Jo Zach Miller Jr.
- Governor, Federal Reserve Bank of Kansas City, 1916–1922
- Born: April 16, 1863
- Died: February 16, 1951
Although many individuals were responsible for the founding of the Federal Reserve Bank of Kansas City, none is likely more important to the Bank’s establishment than Jo Zach Miller Jr., who led the Bank as its governor from January 1916 to June 1922.
Born in 1863, on a farm southeast of Austin, Texas, Miller was left fatherless at age eleven. Raised by his mother and the uncle for whom he was named, Joseph Zachery Miller, he would become a self-made man. After attending school at St. Louis University, Miller returned to Texas where he became prominent in banking over the following three decades.

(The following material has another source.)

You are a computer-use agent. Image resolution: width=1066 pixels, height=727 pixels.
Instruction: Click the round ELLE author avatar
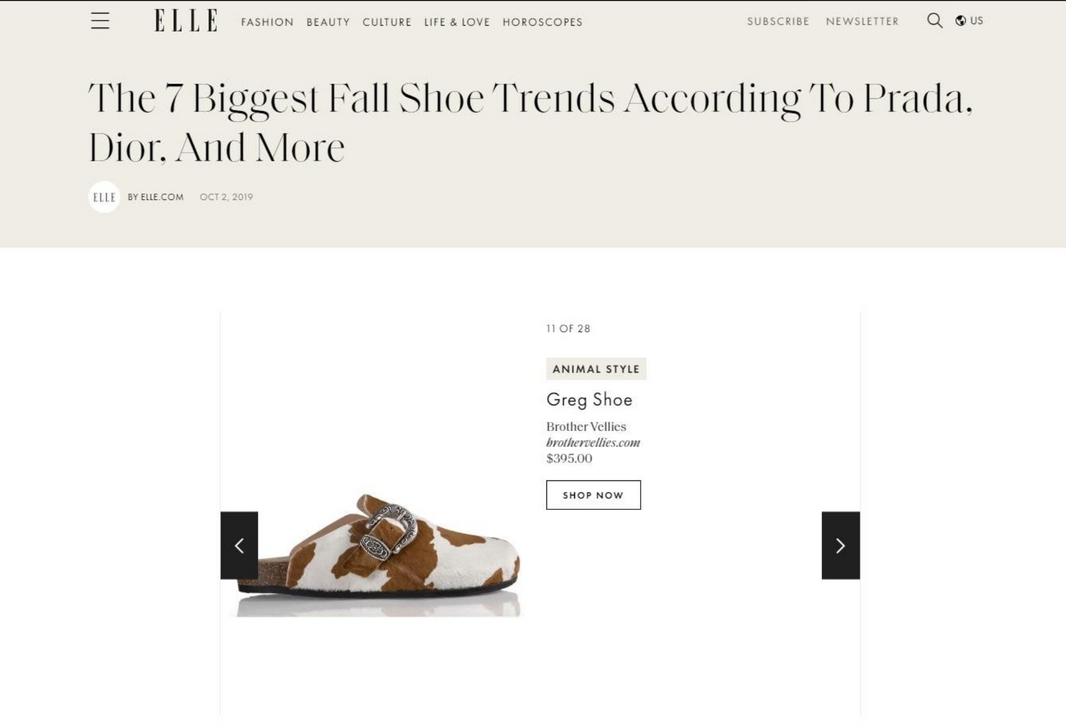pos(104,197)
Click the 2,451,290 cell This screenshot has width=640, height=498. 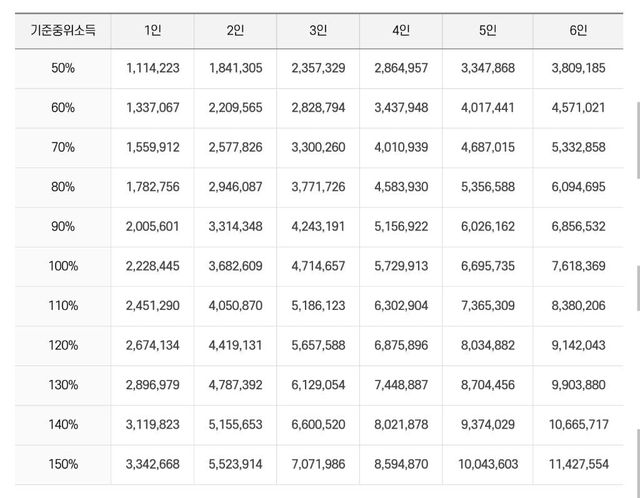pyautogui.click(x=153, y=306)
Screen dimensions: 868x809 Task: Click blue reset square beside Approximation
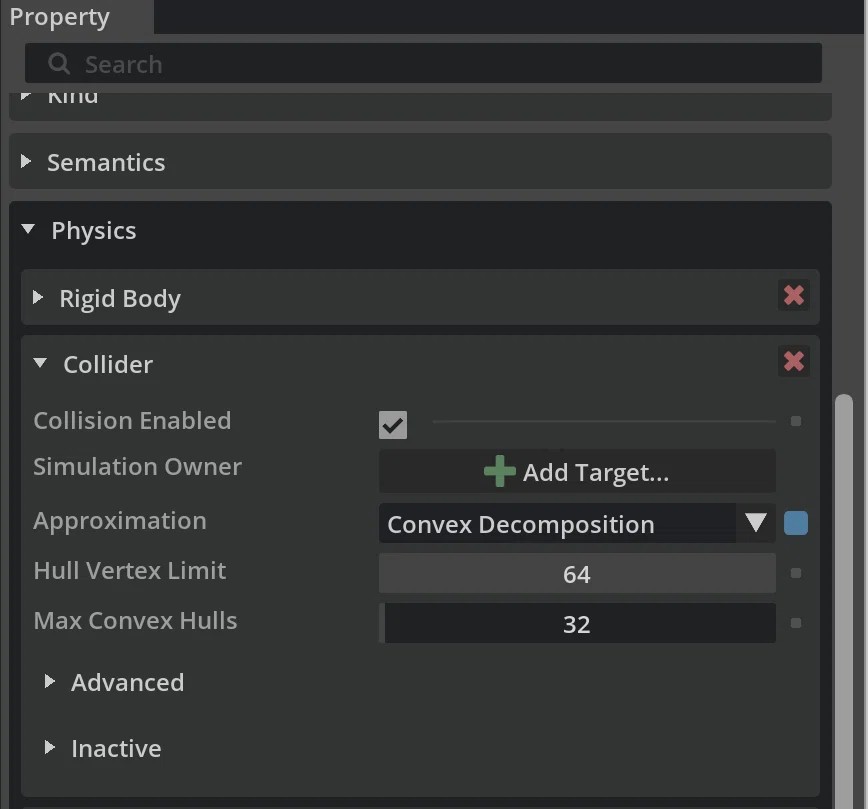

In 1910, Miller came to Kansas City where he began working as a vice president for Commerce Trust Company. Four years later, he was chosen by officials in Washington to serve as chairman of the Kansas City Fed, a post that involved all aspects of founding the Bank, including hiring staff and securing necessary office space. Before accepting the appointment, Miller had to divest all bank holdings and assume a comparatively modest salary of $7,500.
Less than two years later, when it became clear that Miller was ideal to oversee the Bank’s day-to-day operations, he switched jobs with Charles Sawyer to serve as the Bank’s governor. As Bank governor (president), Miller was known for many quirks, including his refusal to own an automobile and his meticulous bookkeeping, but, most prominently, he was known as a hard worker who never took a day of vacation and who was dedicated to the Kansas City Fed and its banks and communities of the Tenth Federal Reserve District.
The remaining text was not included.